Goal of the exercise ▸
Please return every line of the records below that holds the word "click".

Data supplied ▸

Content starts

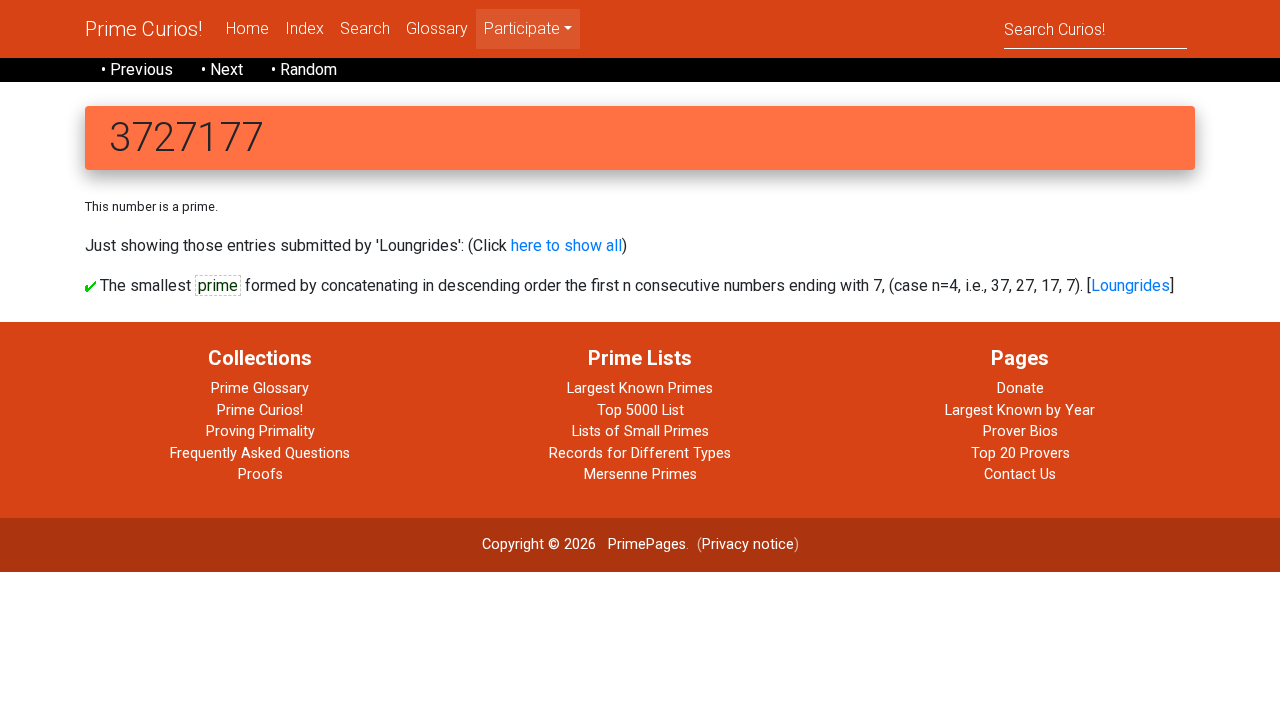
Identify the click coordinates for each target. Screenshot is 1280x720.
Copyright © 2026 (539, 544)
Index (304, 28)
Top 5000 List (640, 410)
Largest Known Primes (640, 388)
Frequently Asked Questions (260, 453)
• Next (222, 69)
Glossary (437, 28)
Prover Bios (1020, 431)
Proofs (260, 474)
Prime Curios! (143, 29)
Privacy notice (748, 544)
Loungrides (1130, 285)
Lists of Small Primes (640, 431)
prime (218, 285)
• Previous (137, 69)
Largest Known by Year (1020, 410)
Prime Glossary (260, 388)
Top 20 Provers (1020, 453)
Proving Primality (260, 431)
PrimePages (647, 544)
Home (247, 28)
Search (365, 28)
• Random (304, 69)
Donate (1020, 388)
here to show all (566, 245)
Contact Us (1020, 474)
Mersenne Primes (640, 474)
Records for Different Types (640, 453)
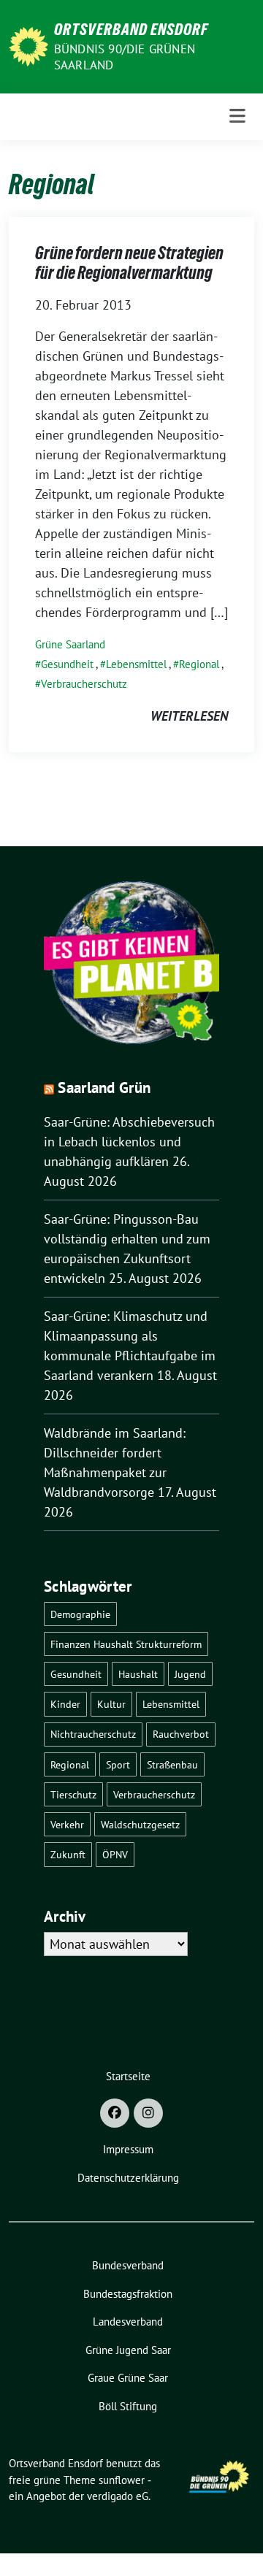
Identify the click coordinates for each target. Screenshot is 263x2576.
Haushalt (138, 1674)
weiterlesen (189, 716)
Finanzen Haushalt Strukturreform (126, 1644)
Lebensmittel (136, 664)
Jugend (190, 1674)
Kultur (111, 1704)
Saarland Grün (104, 1087)
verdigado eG (117, 2496)
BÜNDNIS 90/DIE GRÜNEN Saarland (124, 57)
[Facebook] (114, 2113)
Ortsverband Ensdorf (131, 29)
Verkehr (67, 1824)
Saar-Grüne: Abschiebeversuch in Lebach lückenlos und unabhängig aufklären (129, 1141)
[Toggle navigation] (237, 116)
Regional (199, 664)
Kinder (65, 1704)
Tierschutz (73, 1794)
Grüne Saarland (70, 644)
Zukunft (67, 1854)
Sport (118, 1764)
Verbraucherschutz (84, 684)
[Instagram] (148, 2113)
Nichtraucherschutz (93, 1734)
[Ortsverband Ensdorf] (28, 45)
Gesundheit (67, 664)
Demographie (80, 1614)
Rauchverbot (181, 1734)
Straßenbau (172, 1764)
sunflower (122, 2480)
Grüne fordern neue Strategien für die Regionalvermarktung (129, 263)
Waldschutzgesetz (140, 1824)
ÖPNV (115, 1854)
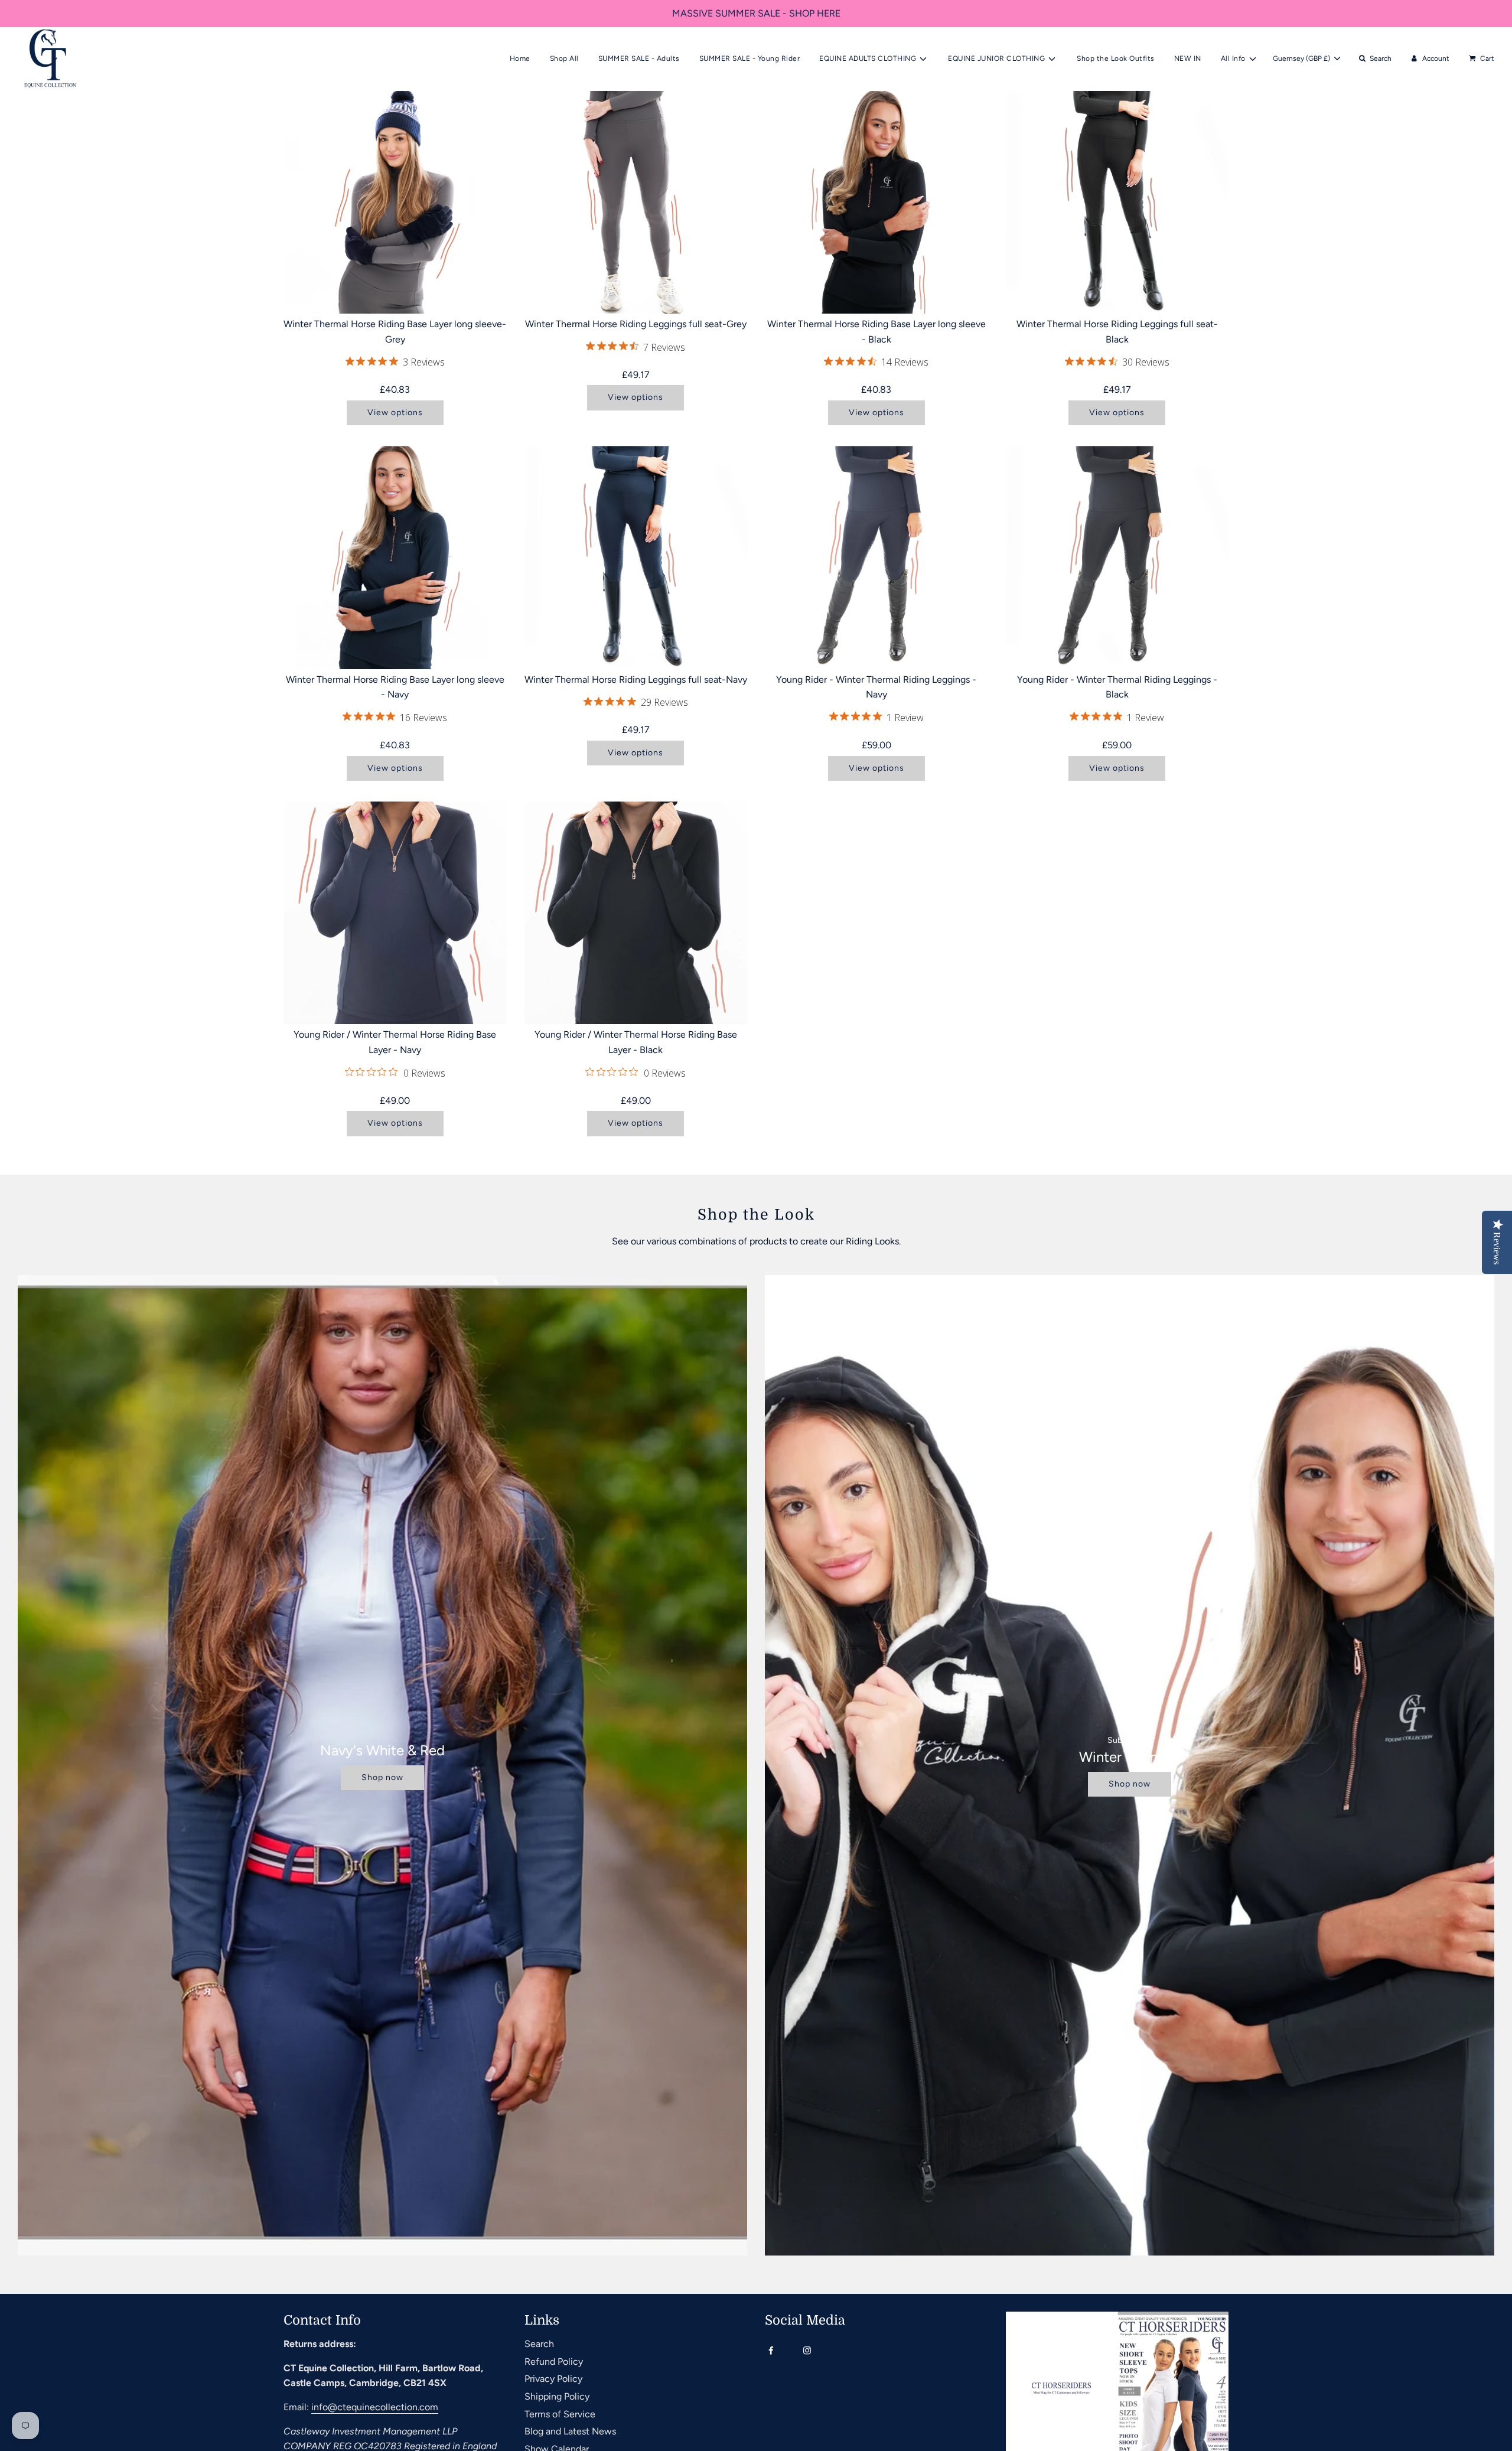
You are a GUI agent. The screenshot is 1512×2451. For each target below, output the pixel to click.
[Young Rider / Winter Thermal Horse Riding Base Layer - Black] (636, 913)
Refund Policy (553, 2361)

Content ends

Exercise result ▸
Identify the click coordinates for each target. Screenshot is 1280x720.
Identify the click coordinates for each target. Screenshot is 263x2576.
You are a GUI agent. The screenshot is 1512×2451. For each target below, output the pixel to click.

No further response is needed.